• [What the task requires] Return only the lines from the one containing "Given: Open the News section tag" to the end of the entries below, exactly as written, both ends included.

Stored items
----------
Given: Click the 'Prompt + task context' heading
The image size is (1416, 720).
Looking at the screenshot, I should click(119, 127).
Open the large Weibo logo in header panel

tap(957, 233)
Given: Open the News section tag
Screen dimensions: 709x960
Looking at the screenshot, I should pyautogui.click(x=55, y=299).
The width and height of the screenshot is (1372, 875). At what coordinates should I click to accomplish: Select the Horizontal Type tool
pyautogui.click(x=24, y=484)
----------
• [Written answer]
Given: Open the News section tag
Screen dimensions: 709x960
Looking at the screenshot, I should pyautogui.click(x=55, y=299).
The width and height of the screenshot is (1372, 875). At what coordinates should I click to accomplish: Select the Horizontal Type tool
pyautogui.click(x=24, y=484)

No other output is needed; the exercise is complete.